---------- EXCERPTED RECORDS ----------
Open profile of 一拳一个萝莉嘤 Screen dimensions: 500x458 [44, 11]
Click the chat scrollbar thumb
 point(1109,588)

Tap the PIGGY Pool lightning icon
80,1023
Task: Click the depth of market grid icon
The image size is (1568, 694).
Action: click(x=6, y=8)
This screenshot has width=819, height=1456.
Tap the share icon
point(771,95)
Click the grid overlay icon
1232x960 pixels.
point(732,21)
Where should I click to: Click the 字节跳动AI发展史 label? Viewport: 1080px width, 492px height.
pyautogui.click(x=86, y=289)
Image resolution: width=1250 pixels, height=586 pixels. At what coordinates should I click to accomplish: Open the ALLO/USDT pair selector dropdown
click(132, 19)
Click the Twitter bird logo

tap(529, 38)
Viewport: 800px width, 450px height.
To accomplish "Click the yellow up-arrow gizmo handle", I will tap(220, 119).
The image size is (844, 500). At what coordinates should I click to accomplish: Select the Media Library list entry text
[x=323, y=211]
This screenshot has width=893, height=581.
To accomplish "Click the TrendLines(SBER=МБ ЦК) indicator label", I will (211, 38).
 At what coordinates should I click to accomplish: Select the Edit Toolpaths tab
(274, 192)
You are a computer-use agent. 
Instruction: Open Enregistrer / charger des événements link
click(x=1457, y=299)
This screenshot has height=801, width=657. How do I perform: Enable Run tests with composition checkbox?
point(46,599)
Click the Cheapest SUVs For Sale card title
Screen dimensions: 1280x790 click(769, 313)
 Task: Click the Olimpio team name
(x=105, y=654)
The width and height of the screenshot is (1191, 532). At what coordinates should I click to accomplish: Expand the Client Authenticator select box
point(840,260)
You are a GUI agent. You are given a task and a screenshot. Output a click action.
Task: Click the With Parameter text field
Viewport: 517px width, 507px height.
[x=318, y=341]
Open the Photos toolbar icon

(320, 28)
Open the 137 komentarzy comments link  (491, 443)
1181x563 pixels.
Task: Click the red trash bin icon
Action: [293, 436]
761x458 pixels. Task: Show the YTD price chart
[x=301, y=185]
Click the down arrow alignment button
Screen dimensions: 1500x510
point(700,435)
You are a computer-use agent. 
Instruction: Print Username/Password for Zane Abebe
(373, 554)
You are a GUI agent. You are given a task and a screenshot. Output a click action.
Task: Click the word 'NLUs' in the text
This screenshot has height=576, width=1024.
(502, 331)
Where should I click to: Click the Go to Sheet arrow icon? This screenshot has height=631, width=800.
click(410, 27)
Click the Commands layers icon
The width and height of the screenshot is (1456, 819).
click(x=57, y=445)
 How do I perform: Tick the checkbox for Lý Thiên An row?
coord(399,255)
----------
EXERCISE INSTRUCTIONS: Copy, character for character, the lines from the line that holds "Instruction: Print Username/Password" through the final line of the records above.

ANSWER TO THIS EXERCISE:
Instruction: Print Username/Password for Zane Abebe
(373, 554)
You are a GUI agent. You are given a task and a screenshot. Output a click action.
Task: Click the word 'NLUs' in the text
This screenshot has height=576, width=1024.
(502, 331)
Where should I click to: Click the Go to Sheet arrow icon? This screenshot has height=631, width=800.
click(410, 27)
Click the Commands layers icon
The width and height of the screenshot is (1456, 819).
click(x=57, y=445)
 How do I perform: Tick the checkbox for Lý Thiên An row?
coord(399,255)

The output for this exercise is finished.